◆ **Work to be completed**: Edit the lines starting at the one containing "Task: Open the Вид (View) ribbon tab" and ending at the one containing "Viewport: 1389px width, 868px height." so that "Open" becomes "Show" and nothing else changes. Return only those lines, without the pictures.

--- BEGIN Dataset content ---

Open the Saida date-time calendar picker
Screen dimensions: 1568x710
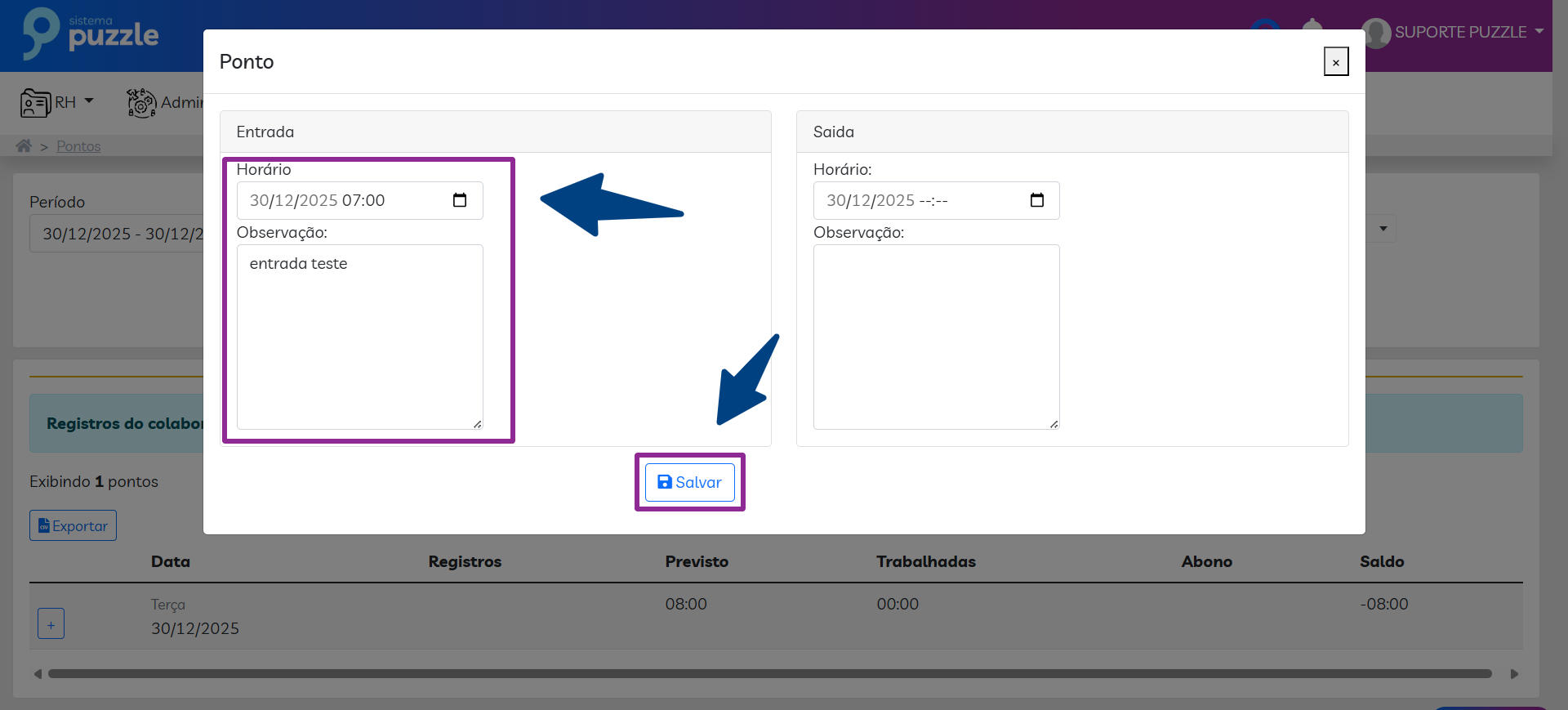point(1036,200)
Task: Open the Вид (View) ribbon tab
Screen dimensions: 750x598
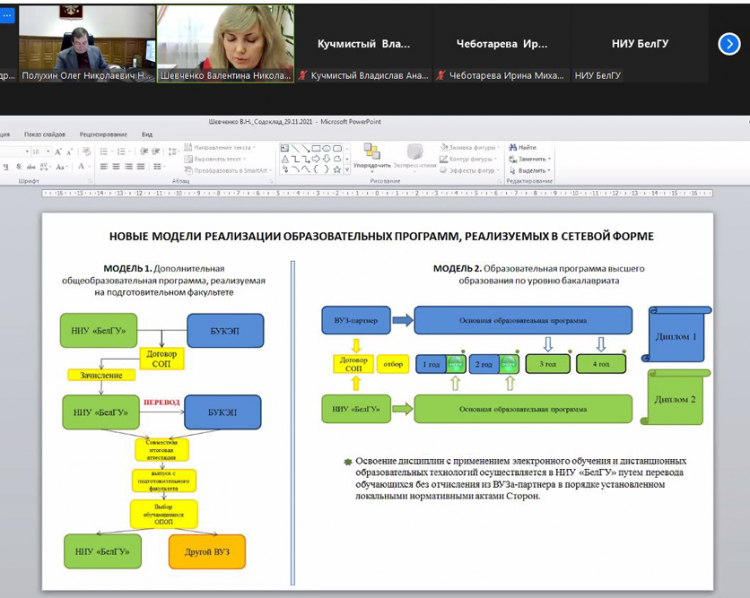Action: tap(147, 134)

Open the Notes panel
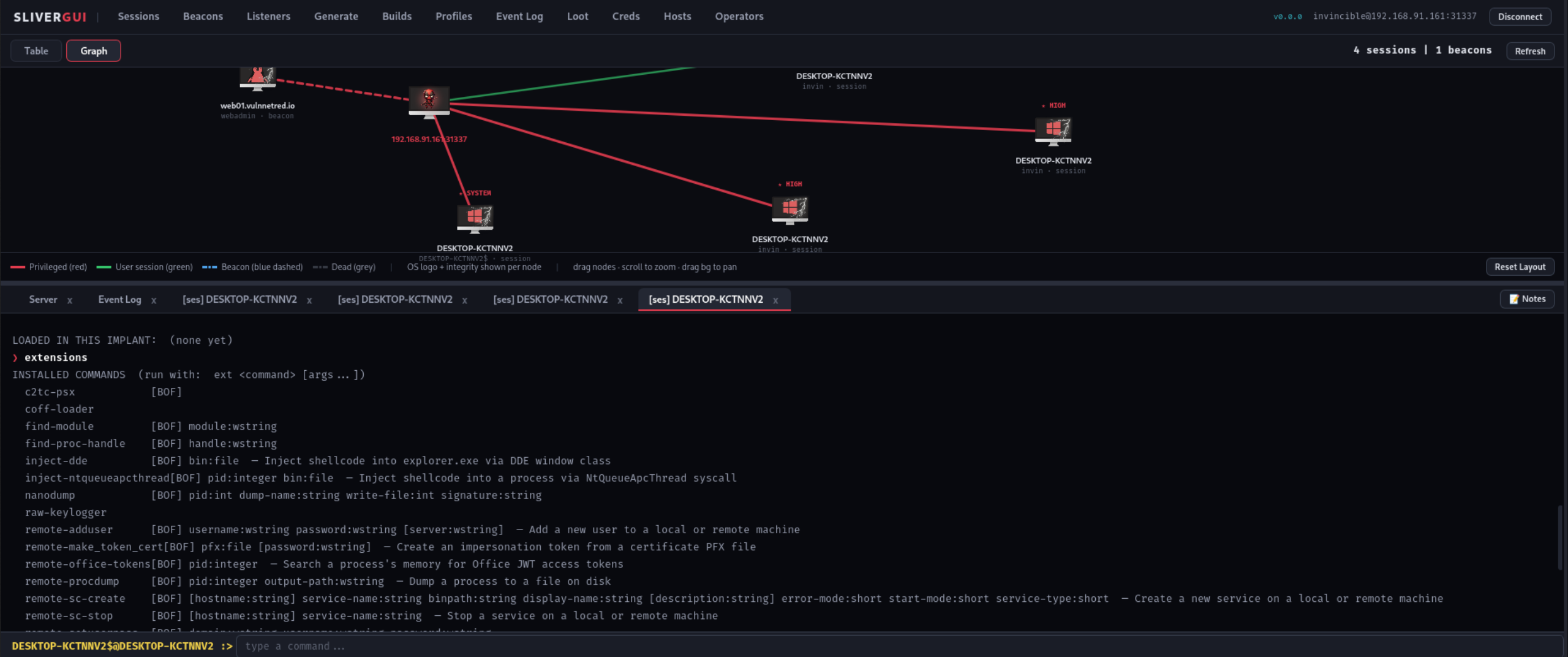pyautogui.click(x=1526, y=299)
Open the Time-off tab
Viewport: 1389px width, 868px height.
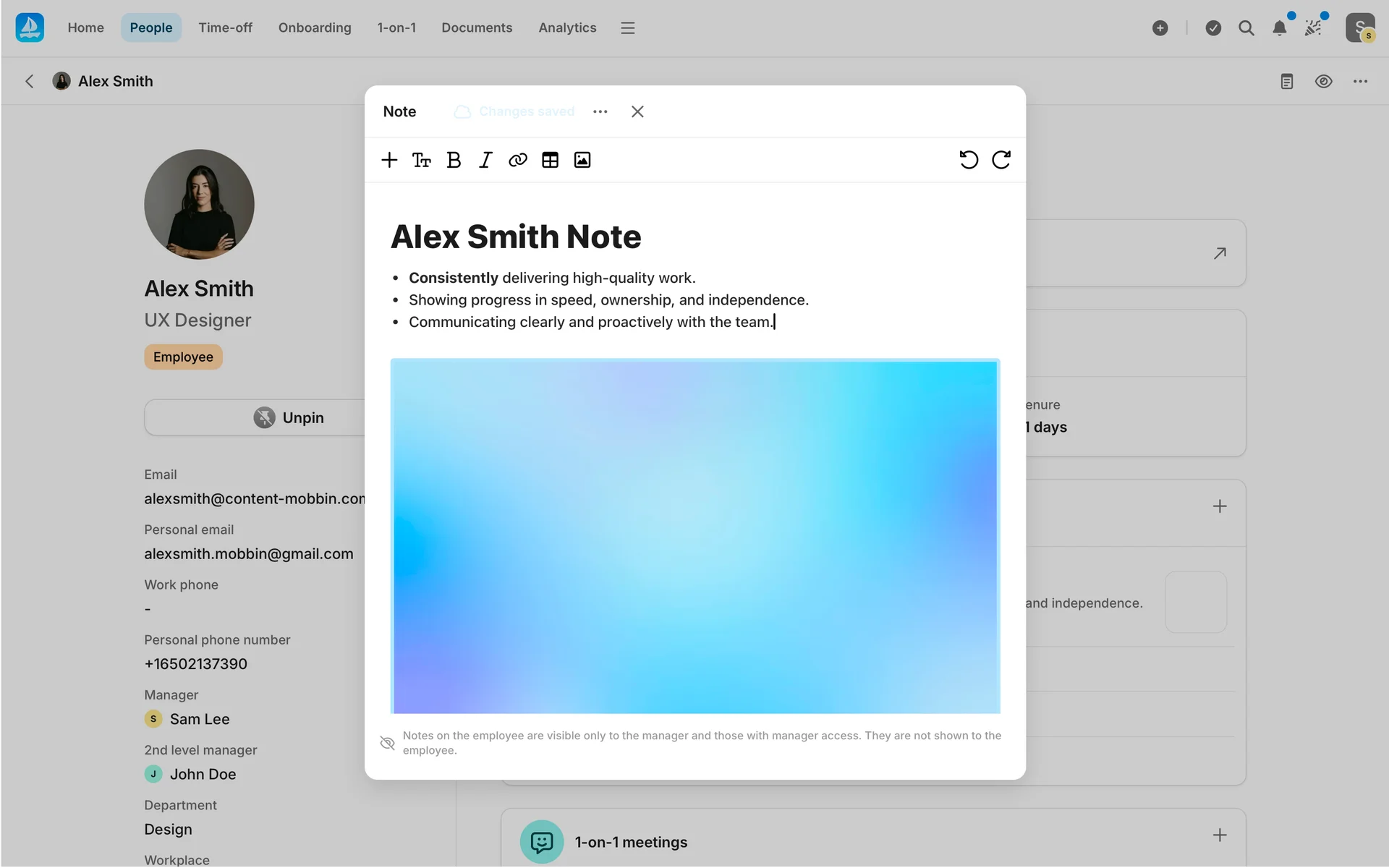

--- END Dataset content ---
--- BEGIN Dataset content ---

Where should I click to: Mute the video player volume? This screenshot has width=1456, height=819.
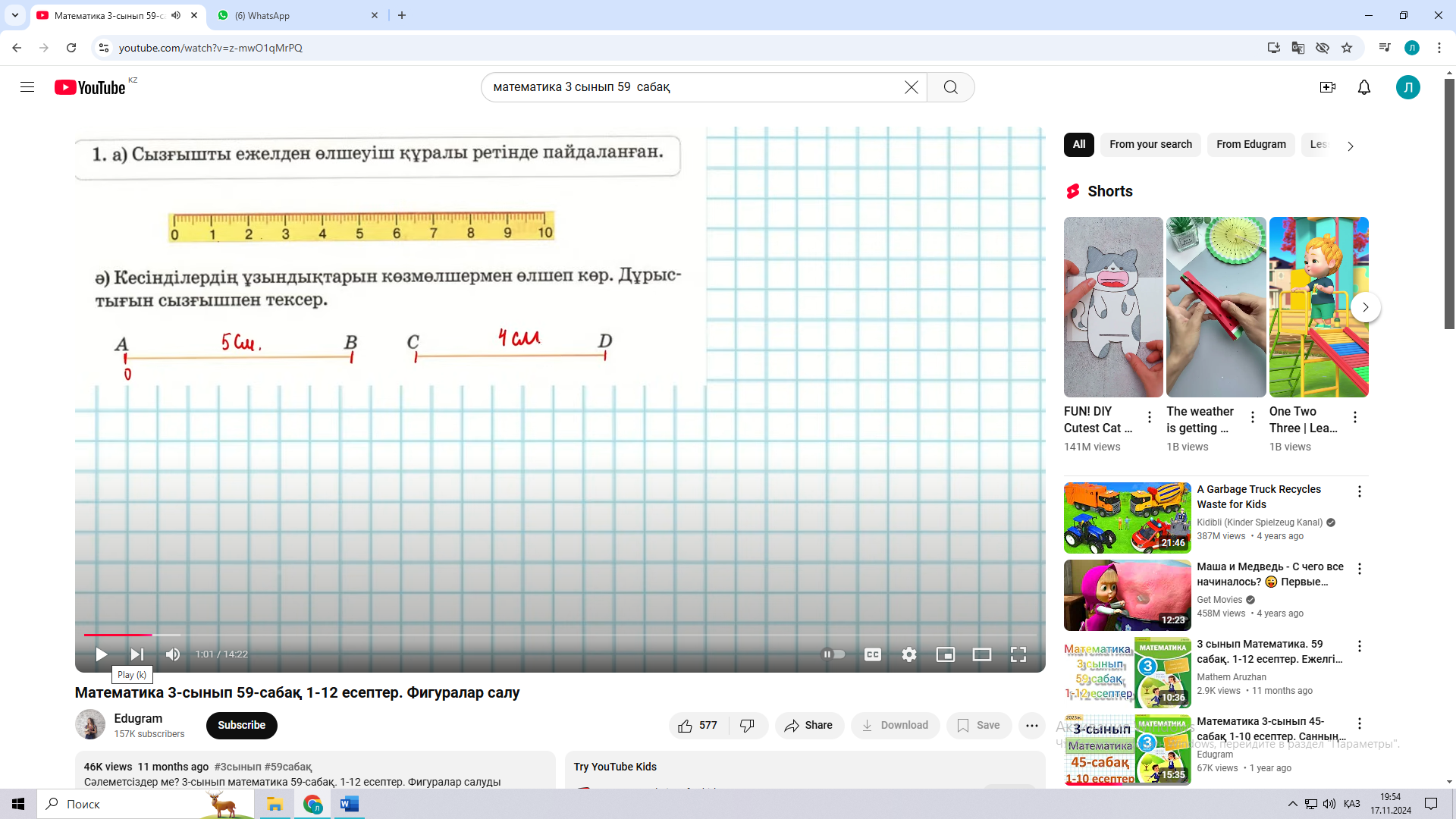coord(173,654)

--- END Dataset content ---

◆ **Expected answer**:
Task: Show the Вид (View) ribbon tab
Screen dimensions: 750x598
Action: tap(147, 134)

Show the Notes panel
pyautogui.click(x=1526, y=299)
Show the Time-off tab
Viewport: 1389px width, 868px height.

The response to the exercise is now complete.